I z każdą godziną tęsknię bardziej: nie dzieje się nic. Każdy w swoim pokoju, przy swoim komputerze, nikt nie rozmawia, nikt nie reaguje na próby rozmowy. Pytam J., jak się czuje, czy może to tylko ja histeryzuję, przyzwyczajona do całej rodziny zwalającej się do domu z kolędami i stosami jedzenia. A więc nie, J. też cierpi - przegrzebując CS grupy znajdujemy czyjąś wiadomość: mieszkam sam, więc zapraszam wszystkich bez planów, będą pewnie ze trzy osoby, ale mamy jedzenie i rum. A-cha! Spisujemy adres Ale, wybiegamy z domu i już jest lepiej. Choćbyśmy miały spędzić święta na ulicy - wszystko jest lepsze, niż to więzienie w domu statystyków.

Do kolacji u Ale jeszcze sporo czasu - ale przecież Wigilia, wszystko zamknięte. Znajdujemy pizzerie i rozpaczając nad taką wigilijną kolacją uśmiechamy się tylko do naszej ucieczki, do niedopitych piw zgarniętych ze stolika obok. Powtarzaj sobie: wszystko jest lepsze, niż święta z Grinchem.

Szukając mieszkania A. zgarniamy z ulicy jakąś przypadkową osobę - ktoś nas zaczepia, właściwie nie ma planów na najbliższe dwie godziny, więc idzie z nami (ostatecznie zostaje do następnego dnia; A. nie bardzo się dziwi, że przychodzimy z kimś, wiec nie ma problemu).

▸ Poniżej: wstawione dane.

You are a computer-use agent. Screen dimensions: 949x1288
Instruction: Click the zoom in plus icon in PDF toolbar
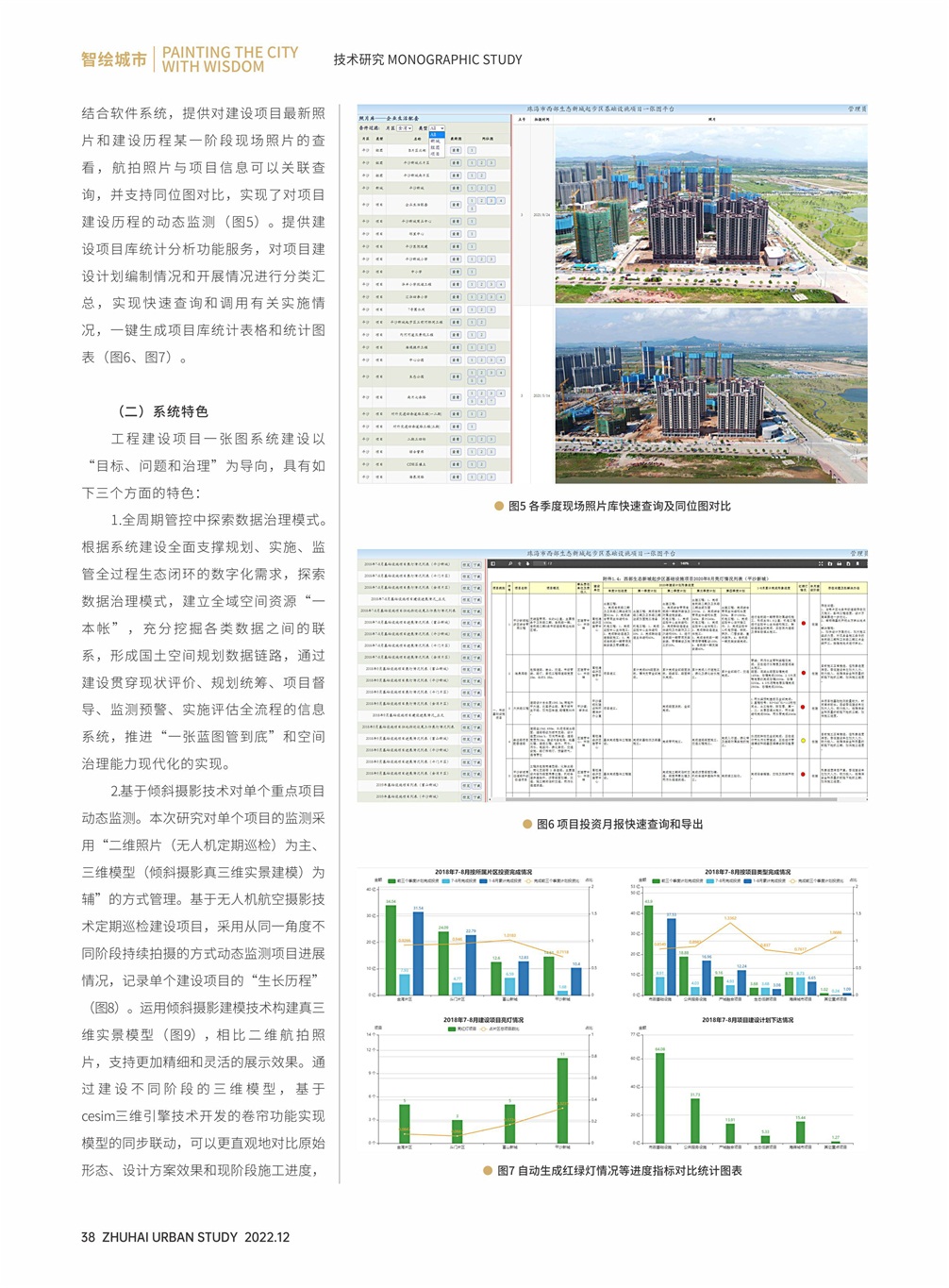(x=672, y=563)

Więc tak. Wszyscy bardzo grzecznie kroją swoje porcje kolacji. Cywilizowane gadki o różnicach kulturalnych, bo tacy jesteśmy internacjonalni wszyscy. Ale, przecież. Godziny. Wino, rum, szampan, whisky. Salsa i argentyński rok. I nagle świta, i nagle widzisz, że wszyscy tarzają się po podłodze, znajdujesz kogoś malującego stopami po płótnie, kogoś śpiewającego na balkonie, kogoś śpiącego w łazience. Oczywiście zostajemy na dłużej... po południu toczymy się tylko, żeby odebrać plecaki z domu Grincha, wracamy na sniadanie, czyli paneton i mojitos. Budzi nas zerwany zlew, powódź w kuchni. Coś ratujemy i wracamy na przytulną podłogę. I tak przez nabliższe dni: rum, plaża i pelikany. Hej kolęda, kolęda!